Edenred SE
- Type: Public (Societas Europaea)
- Traded as: Euronext Paris: EDEN; CAC Next 20 component;
- Industry: Corporate services
- Founded: June 29, 2010
- Headquarters: Issy-les-Moulineaux, France
- Area served: Worldwide
- Key people: Bertrand Dumazy (Chairman and CEO)
- Products: Ticket Restaurant®
- Revenue: ▲€2.31 billion (2023)
- Operating income: ▲€706 million (2023)
- Net income: ▼€267 million (2023)
- Number of employees: 10,000 employees as of February 22, 2022
- Website: edenred.com

= Edenred =

French payment service provider

Edenred, formerly known as Accor Services, is an international payment service provider based in France. The company focuses on payment services used in the workplace, including employee benefits such as Ticket Restaurant meal vouchers, as well as other business-to-business payment solutions. The company was created following Accor’s split and has been listed on Euronext Paris since 2010. Edenred operates internationally, with activities in 46 countries.

==History==

=== Foundation and Accor integration (1962–2009) ===
Jacques Borel created a meal voucher in France called Ticket Restaurant in 1962. He was inspired by the original Luncheon Voucher, a concept launched in the United Kingdom in 1954 and the Luncheon Vouchers Company founded by John Hack in 1955. A French government decree, passed in 1967, officially recognized the meal voucher as an employee benefit. The concept was launched outside France starting in 1976. Ticket Restaurant and its local variant Ticket Alimentación began spreading to other countries in Europe and Latin America, including Brazil and Mexico.

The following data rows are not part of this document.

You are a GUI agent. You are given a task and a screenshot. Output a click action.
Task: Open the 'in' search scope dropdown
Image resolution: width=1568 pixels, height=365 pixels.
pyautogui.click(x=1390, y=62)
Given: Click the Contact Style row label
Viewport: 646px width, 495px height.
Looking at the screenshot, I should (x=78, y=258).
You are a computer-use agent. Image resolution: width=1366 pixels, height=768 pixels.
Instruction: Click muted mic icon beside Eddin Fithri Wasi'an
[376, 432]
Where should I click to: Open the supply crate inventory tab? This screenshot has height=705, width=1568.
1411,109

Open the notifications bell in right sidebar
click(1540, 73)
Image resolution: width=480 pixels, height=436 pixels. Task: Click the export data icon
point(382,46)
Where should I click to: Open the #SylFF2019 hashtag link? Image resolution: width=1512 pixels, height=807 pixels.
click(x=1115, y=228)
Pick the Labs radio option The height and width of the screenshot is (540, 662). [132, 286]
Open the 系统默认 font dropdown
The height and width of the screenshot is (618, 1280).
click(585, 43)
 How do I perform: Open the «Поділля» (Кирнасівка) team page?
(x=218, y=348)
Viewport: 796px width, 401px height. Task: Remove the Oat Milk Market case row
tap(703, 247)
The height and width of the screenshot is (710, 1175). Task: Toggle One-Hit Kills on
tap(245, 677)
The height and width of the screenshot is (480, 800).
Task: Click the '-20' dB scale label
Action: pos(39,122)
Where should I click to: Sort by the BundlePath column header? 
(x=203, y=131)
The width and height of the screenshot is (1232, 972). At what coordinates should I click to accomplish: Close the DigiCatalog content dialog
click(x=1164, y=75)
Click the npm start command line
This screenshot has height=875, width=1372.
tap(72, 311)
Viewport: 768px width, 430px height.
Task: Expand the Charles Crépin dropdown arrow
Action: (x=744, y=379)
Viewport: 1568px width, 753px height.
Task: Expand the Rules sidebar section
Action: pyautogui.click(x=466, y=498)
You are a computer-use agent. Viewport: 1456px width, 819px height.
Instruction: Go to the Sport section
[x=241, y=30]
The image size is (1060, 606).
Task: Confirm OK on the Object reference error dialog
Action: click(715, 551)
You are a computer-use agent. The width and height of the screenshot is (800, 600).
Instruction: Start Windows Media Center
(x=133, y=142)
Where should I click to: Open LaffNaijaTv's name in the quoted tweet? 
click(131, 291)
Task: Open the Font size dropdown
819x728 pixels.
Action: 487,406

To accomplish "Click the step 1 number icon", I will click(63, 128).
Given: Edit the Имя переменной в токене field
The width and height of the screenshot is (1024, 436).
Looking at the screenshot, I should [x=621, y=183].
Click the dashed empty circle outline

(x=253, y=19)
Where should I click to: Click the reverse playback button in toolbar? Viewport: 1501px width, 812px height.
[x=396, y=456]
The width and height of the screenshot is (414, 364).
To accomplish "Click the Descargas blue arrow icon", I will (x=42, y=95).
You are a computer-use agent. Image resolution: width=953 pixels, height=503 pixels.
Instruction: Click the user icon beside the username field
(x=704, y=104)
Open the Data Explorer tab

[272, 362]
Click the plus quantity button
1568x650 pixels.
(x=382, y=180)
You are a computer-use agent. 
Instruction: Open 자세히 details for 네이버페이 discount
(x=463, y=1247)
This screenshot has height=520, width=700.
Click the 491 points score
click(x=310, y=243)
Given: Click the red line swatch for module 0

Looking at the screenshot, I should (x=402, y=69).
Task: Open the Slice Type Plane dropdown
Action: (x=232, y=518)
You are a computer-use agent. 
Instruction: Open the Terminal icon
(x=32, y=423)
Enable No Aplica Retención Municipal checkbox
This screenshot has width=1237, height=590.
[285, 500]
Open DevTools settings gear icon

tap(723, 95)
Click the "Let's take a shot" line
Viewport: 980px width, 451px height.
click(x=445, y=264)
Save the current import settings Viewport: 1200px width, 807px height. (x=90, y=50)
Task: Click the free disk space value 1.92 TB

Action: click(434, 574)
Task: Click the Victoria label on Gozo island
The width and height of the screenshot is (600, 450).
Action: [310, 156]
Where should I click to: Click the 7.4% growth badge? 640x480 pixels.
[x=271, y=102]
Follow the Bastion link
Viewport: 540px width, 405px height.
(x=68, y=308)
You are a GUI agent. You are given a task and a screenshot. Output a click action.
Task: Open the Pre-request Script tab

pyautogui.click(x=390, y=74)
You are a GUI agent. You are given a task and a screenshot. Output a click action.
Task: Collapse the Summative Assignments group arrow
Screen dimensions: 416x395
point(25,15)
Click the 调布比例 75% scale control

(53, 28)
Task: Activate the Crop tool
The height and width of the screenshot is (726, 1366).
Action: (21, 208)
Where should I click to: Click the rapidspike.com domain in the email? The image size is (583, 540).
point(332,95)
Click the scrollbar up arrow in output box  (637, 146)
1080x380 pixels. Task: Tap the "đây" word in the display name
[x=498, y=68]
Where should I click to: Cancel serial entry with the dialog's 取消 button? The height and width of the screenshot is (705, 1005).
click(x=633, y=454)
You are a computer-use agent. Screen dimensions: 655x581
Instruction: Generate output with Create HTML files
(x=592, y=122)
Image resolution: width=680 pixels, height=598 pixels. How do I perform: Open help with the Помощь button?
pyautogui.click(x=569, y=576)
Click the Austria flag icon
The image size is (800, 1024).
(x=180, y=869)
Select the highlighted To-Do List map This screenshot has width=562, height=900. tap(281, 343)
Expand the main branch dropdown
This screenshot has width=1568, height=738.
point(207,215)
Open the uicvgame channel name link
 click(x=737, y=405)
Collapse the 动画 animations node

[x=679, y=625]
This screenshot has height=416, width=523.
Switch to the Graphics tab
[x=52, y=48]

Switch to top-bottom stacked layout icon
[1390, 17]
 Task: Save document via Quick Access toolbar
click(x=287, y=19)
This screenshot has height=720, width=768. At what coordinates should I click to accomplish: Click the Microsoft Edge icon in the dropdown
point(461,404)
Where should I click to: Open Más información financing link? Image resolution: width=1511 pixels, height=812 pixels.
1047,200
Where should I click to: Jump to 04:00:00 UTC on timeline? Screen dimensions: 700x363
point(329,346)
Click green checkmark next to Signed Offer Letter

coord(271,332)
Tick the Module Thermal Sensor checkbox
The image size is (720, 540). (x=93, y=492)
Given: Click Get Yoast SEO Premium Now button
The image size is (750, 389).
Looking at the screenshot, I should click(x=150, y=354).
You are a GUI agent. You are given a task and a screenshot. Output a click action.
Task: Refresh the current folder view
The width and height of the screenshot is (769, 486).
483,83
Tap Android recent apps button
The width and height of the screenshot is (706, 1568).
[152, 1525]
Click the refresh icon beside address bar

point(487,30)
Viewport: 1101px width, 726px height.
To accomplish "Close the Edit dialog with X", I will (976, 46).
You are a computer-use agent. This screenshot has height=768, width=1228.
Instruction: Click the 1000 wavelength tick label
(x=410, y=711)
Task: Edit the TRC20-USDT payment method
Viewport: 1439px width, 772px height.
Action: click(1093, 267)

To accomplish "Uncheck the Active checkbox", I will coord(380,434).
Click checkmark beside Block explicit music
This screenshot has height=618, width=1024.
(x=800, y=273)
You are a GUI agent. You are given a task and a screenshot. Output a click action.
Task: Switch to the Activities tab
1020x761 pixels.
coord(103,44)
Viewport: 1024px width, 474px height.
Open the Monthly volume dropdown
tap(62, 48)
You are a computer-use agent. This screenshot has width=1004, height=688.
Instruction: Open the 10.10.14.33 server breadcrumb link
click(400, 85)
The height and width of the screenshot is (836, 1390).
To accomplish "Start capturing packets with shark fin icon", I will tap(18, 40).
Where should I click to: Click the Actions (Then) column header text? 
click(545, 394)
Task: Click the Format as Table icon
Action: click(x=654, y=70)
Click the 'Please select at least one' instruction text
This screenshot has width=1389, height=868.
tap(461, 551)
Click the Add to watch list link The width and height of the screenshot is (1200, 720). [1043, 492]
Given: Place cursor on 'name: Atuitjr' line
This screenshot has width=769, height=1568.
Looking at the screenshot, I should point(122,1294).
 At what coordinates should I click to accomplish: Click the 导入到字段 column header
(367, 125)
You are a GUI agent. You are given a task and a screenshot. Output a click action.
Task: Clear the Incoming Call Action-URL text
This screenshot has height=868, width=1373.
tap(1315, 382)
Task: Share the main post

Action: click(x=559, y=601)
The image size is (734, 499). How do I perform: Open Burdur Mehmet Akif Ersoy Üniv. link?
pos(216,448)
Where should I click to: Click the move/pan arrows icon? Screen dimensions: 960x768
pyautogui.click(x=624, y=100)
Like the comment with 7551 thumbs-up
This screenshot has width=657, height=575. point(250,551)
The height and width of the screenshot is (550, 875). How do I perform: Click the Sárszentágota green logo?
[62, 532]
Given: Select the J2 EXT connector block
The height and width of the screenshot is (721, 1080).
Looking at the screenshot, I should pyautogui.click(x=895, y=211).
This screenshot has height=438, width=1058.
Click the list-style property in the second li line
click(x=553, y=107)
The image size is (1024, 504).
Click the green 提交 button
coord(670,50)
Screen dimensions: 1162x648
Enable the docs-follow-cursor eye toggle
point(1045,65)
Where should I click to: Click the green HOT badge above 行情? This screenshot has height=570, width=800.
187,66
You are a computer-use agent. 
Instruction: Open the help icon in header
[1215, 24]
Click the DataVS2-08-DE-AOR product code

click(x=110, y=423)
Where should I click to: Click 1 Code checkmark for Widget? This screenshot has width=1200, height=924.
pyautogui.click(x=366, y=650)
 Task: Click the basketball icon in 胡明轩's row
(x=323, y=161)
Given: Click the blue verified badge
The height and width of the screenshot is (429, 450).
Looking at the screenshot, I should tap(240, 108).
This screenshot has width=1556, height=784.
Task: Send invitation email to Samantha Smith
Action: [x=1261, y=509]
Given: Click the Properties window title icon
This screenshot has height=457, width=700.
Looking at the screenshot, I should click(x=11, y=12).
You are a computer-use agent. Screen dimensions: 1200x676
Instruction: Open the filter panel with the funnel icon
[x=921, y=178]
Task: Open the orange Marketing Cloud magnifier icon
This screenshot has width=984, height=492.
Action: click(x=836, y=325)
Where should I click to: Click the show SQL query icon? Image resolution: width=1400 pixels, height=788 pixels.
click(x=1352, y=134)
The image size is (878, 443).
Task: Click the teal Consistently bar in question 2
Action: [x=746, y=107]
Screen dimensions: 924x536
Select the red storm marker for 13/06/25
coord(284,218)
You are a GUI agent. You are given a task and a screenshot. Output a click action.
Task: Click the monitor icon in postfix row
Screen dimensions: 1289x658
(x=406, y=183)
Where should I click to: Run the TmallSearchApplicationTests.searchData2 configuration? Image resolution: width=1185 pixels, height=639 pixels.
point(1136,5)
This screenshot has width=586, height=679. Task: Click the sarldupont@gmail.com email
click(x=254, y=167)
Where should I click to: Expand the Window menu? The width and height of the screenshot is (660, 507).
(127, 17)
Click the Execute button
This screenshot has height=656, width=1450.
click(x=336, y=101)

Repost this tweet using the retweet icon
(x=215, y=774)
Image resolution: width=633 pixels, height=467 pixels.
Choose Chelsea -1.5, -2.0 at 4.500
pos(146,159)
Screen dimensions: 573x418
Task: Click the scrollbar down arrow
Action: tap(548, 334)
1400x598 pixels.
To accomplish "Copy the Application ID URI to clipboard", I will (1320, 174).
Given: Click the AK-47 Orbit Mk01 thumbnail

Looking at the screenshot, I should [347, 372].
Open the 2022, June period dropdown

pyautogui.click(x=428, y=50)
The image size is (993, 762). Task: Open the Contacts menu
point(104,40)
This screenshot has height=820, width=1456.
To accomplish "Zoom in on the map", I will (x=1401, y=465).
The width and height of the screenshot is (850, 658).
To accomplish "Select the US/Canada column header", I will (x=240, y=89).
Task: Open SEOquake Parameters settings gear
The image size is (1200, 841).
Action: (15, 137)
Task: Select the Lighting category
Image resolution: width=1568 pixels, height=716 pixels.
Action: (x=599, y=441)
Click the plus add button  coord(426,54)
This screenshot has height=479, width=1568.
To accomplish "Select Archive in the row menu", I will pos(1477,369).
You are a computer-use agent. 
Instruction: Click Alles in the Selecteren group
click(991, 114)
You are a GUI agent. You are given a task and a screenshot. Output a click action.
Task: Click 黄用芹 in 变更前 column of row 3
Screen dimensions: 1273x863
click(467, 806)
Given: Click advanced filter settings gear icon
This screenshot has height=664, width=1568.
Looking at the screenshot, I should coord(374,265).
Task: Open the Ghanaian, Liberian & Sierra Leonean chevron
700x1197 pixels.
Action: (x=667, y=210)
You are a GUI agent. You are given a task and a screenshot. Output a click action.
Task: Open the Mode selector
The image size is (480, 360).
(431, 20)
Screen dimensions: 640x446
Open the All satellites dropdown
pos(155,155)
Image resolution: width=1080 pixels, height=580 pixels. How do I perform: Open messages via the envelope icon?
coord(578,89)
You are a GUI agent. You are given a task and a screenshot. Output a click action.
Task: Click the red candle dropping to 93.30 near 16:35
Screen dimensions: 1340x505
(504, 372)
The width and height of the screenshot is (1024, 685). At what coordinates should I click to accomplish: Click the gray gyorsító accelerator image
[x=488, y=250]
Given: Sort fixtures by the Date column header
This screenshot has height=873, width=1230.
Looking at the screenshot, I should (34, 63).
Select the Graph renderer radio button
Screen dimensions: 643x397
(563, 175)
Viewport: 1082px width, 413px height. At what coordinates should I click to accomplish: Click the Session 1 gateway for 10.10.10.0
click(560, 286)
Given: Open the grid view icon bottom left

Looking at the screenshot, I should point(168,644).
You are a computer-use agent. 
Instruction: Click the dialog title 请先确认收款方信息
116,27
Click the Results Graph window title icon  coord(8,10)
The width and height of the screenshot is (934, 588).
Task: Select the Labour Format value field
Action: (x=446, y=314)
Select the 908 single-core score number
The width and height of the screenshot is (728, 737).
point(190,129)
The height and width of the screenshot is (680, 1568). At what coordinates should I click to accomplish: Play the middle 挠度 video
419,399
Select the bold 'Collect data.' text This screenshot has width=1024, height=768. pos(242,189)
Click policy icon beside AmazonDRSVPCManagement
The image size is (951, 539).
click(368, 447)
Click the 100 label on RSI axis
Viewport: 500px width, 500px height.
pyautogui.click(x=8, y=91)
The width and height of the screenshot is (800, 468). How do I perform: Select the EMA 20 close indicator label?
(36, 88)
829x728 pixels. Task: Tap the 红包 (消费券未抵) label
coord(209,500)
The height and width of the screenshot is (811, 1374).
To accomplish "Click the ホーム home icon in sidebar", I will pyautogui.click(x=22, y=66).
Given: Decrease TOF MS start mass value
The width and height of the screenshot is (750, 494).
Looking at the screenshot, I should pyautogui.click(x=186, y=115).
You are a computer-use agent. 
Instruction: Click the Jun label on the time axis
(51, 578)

The Ticket Restaurant entity, which had been a subsidiary of Accor since 1983, became Accor Services in 1998. Accor had also acquired Luncheon Vouchers one year prior. Thus the two entities were merged under the new name of Accor Services.

In September 2007, Accor Services acquired a 98.3% stake UK pioneer and market leader in prepaid cards, PrePay Technologies Ltd, for €55M.

Ticket Restaurant was introduced to Türkiye in 1992, marking Accor Services' entry into the Turkish employee benefits market. The operation initially launched under the "Ticket Restaurant" brand and later continued as Accor Services Türkiye following the group's global restructuring in 1998.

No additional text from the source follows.